Taking advantage of the massive, multilingual corpora recently made available in full text by the ENP-China (Elites, Networks and Power in modern China) project, this paper introduces a mixed-method approach based on topic modeling to enable a change of scale in the analysis of the historical press and to overcome certain limitations of manual reading.Topic modeling is a computational, statistical method aimed at automatically detecting hidden themes (topics) in large collections of unstructured texts, based on the co-occurrences of words in documents. In this paper, we rely on structural topic modeling (STM). STM is based on Latent Dirichlet Allocation (LDA), a probabilistic model that treats topics as mixtures of words and documents as mixtures of topics. This implies that words can belong to different topics, while topics can be represented in multiple documents with varying proportions. In addition, STM is able to incorporate document metadata such as the date of publication, which enables to analyze topical changes over time. More specifically, we will use the stm R package which includes several built-in functions designed to facilitate the exploration of topics, including various visualizations and statistical outputs.
The purpose of this research is twofold. Substantively, our key questions include: How did the Shanghai press reported on the Rotary Club? How did the organization mediate between elite/society, business/politics, localism/internationalism? What does this reveal about how the press itself functioned as a public sphere? How did this emerging public sphere change over time and vary across languages? Methodologically, we aim to design a reliable method for conducting a bilingual, dynamic topic modeling approach of the historical press. More specifically, we address three major challenges: (1) to identify topics across multiple languages (in this paper, English and Chinese), (2) to trace topical changes over time, and (3) to adapt topic modeling to the heterogeneity of newspaper content, particularly to brevity-style articles made up of short pieces of unrelated news.

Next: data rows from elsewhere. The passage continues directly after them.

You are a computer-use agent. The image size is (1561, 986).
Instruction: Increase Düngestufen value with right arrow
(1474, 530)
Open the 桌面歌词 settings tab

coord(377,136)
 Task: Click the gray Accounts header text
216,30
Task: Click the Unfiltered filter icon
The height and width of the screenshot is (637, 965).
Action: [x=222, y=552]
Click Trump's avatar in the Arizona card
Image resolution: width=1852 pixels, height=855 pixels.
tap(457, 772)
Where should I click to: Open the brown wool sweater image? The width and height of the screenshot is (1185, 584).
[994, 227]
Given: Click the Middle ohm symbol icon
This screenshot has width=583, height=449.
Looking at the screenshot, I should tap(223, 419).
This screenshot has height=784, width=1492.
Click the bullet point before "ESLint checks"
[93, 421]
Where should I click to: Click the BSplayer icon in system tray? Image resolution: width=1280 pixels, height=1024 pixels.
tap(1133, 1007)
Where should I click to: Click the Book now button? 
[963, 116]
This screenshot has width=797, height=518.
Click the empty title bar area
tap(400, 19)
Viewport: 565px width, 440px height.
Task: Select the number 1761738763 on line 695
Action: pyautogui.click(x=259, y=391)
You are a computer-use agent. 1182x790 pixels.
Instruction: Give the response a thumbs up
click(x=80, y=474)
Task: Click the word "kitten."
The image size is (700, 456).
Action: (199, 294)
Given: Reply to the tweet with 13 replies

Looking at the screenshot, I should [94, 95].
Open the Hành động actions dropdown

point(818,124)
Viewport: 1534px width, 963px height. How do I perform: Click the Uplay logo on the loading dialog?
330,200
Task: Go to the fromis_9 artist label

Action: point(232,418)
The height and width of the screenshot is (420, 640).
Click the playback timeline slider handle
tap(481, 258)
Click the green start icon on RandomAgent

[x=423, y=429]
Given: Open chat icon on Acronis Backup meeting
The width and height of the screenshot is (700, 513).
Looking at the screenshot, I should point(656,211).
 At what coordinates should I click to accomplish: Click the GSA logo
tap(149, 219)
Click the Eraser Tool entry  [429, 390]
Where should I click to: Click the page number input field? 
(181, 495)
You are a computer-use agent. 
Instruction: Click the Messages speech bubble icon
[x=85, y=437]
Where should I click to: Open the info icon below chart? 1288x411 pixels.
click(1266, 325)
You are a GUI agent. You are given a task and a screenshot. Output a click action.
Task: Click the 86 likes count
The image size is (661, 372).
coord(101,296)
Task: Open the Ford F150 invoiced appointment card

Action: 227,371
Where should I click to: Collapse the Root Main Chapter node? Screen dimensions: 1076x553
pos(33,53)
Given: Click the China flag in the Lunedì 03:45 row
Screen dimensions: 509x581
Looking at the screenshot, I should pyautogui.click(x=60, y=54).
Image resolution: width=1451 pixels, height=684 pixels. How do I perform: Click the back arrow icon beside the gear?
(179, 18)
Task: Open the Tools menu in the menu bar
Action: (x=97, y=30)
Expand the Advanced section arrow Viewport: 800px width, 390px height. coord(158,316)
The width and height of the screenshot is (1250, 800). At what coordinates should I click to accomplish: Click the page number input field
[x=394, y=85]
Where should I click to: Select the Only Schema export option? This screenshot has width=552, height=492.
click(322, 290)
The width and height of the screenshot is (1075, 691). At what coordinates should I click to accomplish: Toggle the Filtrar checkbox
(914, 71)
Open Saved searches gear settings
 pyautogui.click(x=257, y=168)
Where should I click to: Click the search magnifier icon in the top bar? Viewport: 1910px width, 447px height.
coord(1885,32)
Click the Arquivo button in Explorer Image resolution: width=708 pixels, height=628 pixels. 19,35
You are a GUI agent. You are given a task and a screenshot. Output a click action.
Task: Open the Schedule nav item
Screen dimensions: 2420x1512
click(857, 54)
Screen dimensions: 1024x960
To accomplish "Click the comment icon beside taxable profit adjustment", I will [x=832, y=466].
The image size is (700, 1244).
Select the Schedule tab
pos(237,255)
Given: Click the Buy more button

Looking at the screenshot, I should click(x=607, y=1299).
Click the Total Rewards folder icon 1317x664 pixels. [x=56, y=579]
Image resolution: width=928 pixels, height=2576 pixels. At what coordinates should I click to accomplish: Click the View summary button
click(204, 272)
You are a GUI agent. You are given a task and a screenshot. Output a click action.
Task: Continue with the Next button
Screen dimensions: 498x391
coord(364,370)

In this document, we focus on the Chinese-language newspaper Shenbao (Chinese)1. For the English-language press (ProQuest Collection of Chinese Newspapers), see the counterpart document. Our workflow follows four main steps. First, we build the corpus from the ENP-China textbase using the HistText package. Second, we prepare the text data and build the topic models using the stm package. Next, we explore and label the topics using various visualizations and statistical measures. Finally, we analyze the effect of time on topic prevalence based on the date of publication.
Note: The purpose of this document is to describe our workflow and to make our methodological choices more explicit, testable and replicable. Historical questions and interpretations are kept to the minimum. For a comprehensive literature review and detailed interpretation of the findings embedded in the final narrative, see to the companion research paper to be published in the Journal of Digital History (JDH).
Load packages
library(histtext)
library(tidyverse)
We first search “扶輪社” (fulunshe) in the Shenbao.
Since we are investigating a very specific organization with few
possible homonyms and low degree of ambiguity, we can rely on simple
keywords. We simply exclude the quasi-homonym “國學扶輪社” (guoxue
fulunshe), which referred to a publishing enterprise established in the
early 20th century with no connection with the Rotary Club.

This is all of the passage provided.